> _SHORT EXERCISE_: Could you copy the data below line for line, with no changes, and leave the pictures out?
-- start of RECORDS TO PROCESS --
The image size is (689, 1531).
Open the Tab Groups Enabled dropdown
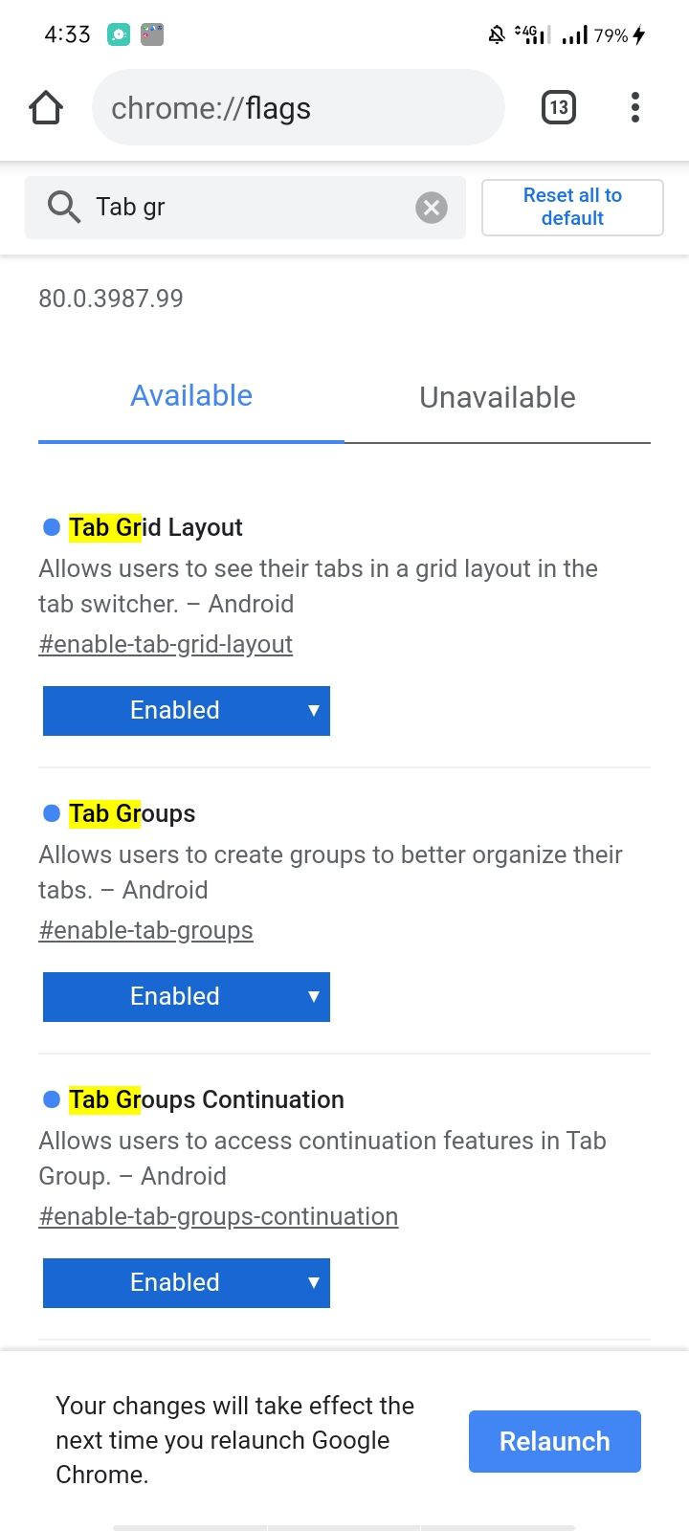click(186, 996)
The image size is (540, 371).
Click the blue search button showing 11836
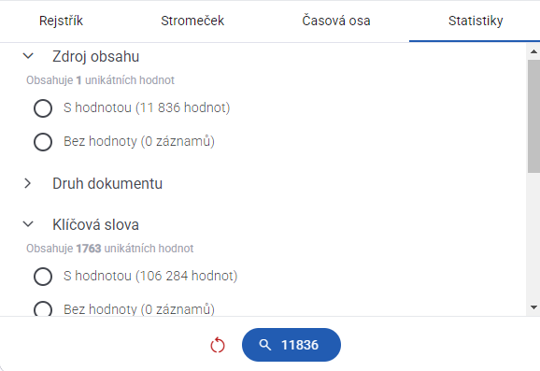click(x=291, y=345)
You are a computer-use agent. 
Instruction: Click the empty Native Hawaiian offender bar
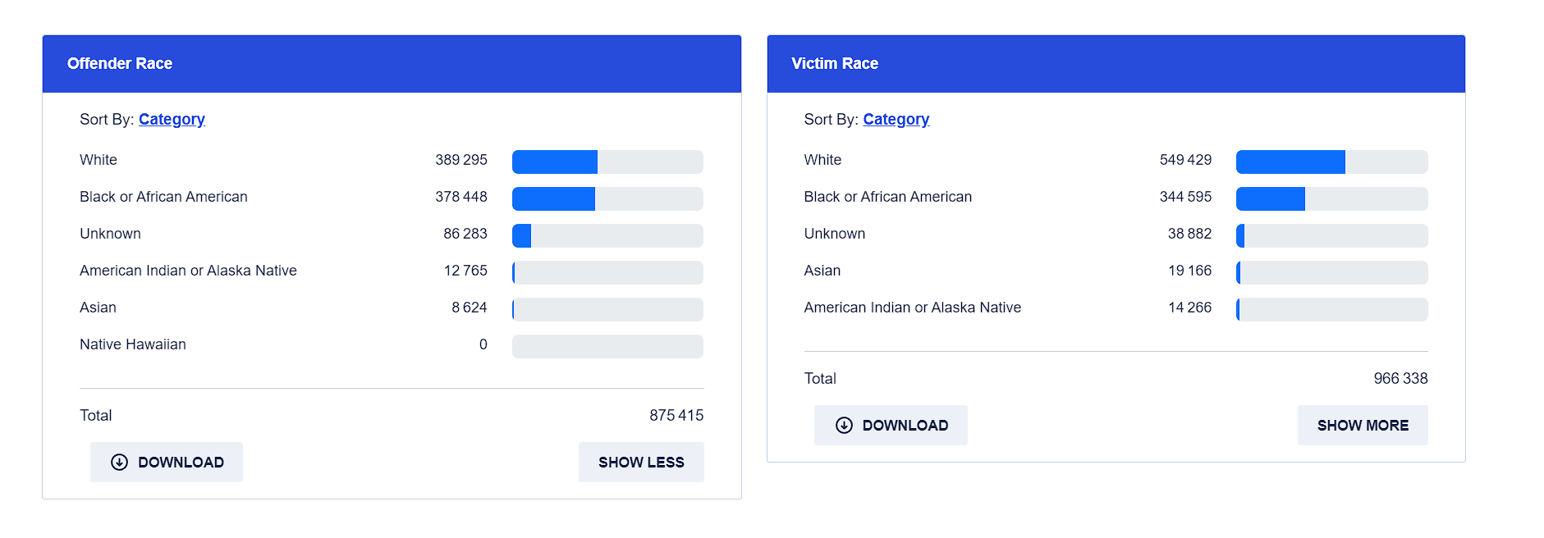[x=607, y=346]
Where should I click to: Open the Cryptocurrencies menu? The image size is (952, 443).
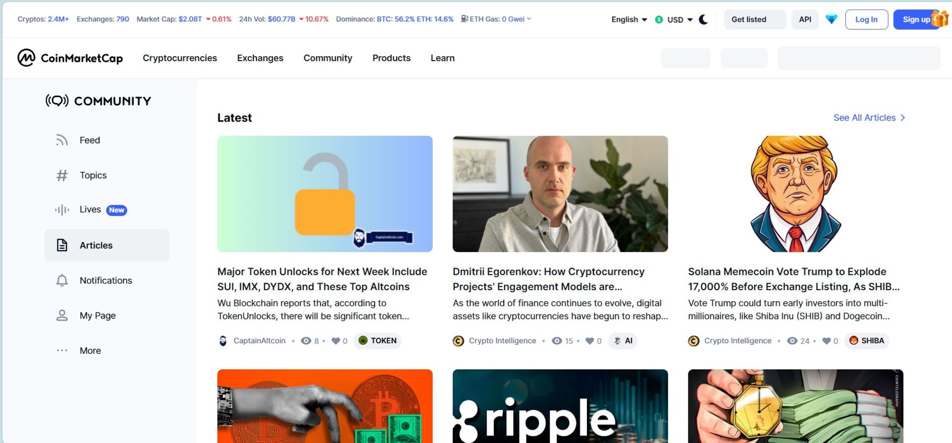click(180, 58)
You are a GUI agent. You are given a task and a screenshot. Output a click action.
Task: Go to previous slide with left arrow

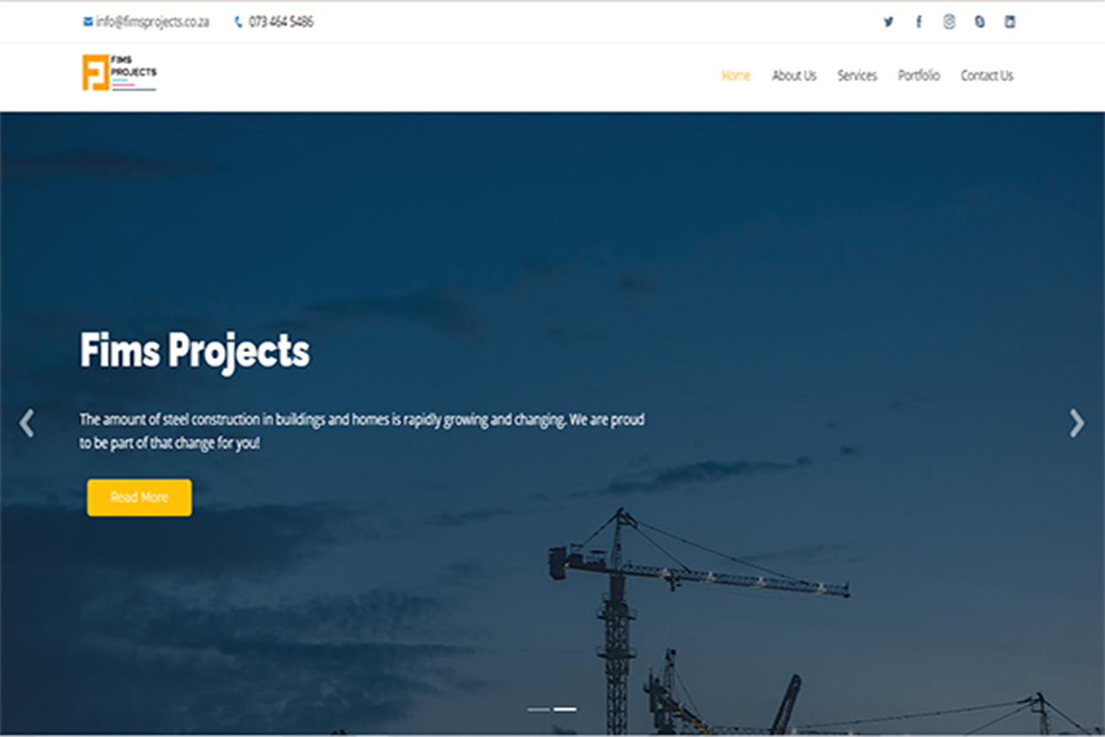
-- end of RECORDS TO PROCESS --
> _WRITTEN ANSWER_:
The image size is (689, 1531).
Open the Tab Groups Enabled dropdown
click(186, 996)
The image size is (540, 371).
Click the blue search button showing 11836
click(x=291, y=345)
You are a computer-use agent. 
Instruction: Click the empty Native Hawaiian offender bar
[x=607, y=346]
Where should I click to: Open the Cryptocurrencies menu? The image size is (952, 443).
click(180, 58)
You are a GUI agent. You are given a task and a screenshot. Output a click action.
Task: Go to previous slide with left arrow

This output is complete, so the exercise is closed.